Massimo Gramellini – corriere.it) – Le parole con cui il presidente di Confindustria ha bocciato il bonus psicologo elargito dal governo sono moderne come un calesse, un gettone del telefono, un macinino da caffè. Ci riportano a quel piccolo mondo antico in cui, per i «veri uomini», innamorarsi era una faccenda da cameriere e i problemi psicologici andavano derubricati alla voce «menate». L’essenziale è invisibile agli occhi, diceva la volpe del Piccolo Principe. Ecco, il presidente Bonomi non assomiglia a quella volpe, quando si rifiuta di vedere l’impatto che due anni di pandemia hanno avuto sul sistema nervoso di milioni di persone, ma soprattutto l’effetto che l’ansia e l’angoscia producono sul ciclo economico.

Come essere umano, Bonomi è libero di sottovalutare o addirittura ignorare i guasti psicologici provocati dal lockdown. Ma almeno come imprenditore dovrebbe sapere che esistono, e che un lavoratore e un consumatore depressi sono i peggiori nemici della crescita: il primo lavora male e il secondo consuma poco. Perciò qualsiasi aiuto pubblico rivolto a curare le perturbazioni della psiche dovrebbe ricevere l’appoggio entusiasta del sistema produttivo.

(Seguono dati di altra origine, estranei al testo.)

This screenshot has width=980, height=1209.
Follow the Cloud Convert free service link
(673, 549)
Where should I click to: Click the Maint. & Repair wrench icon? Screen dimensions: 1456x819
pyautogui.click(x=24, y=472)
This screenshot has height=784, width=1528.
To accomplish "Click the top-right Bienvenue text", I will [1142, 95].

Invece per Bonomi il bonus psicologo è il segnale di «un Paese che ha dei problemi». Eccome se ne abbiamo. Però non dipendono tutti dall’assistenzialismo di Stato. Il quale ha tante colpe e troppi bonus, ma forse non è l’unico responsabile degli stipendi più bassi d’Europa. A proposito: quello sì che è un problema.